Saved data entries
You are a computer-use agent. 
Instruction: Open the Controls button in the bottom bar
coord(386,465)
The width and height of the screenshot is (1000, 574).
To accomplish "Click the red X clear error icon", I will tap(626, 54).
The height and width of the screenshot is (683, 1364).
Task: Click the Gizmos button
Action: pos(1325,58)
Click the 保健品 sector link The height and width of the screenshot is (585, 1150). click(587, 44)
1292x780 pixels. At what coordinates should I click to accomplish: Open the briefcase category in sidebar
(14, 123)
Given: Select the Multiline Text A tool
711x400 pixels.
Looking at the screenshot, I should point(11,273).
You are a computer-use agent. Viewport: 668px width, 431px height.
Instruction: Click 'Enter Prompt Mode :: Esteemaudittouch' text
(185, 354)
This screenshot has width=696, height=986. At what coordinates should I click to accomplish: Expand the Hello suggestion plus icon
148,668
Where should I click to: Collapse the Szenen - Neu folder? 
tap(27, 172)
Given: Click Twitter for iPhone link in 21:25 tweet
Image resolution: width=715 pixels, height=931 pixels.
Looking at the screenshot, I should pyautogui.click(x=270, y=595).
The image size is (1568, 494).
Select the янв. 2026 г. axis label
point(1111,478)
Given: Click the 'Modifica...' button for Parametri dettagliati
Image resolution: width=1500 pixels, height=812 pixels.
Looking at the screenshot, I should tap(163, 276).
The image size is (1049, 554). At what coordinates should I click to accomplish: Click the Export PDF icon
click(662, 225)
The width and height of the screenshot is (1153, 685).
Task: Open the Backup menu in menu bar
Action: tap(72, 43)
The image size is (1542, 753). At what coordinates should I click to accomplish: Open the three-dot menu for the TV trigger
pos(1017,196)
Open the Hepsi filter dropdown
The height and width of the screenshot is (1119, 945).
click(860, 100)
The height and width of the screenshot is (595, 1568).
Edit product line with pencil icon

## TASK TO COMPLETE
Between the first line of the entries above and the line with "The width and height of the screenshot is (1000, 574).", both included, copy every line exactly and nothing outside that range.

## OUTPUT OF THE EXERCISE
You are a computer-use agent. 
Instruction: Open the Controls button in the bottom bar
coord(386,465)
The width and height of the screenshot is (1000, 574).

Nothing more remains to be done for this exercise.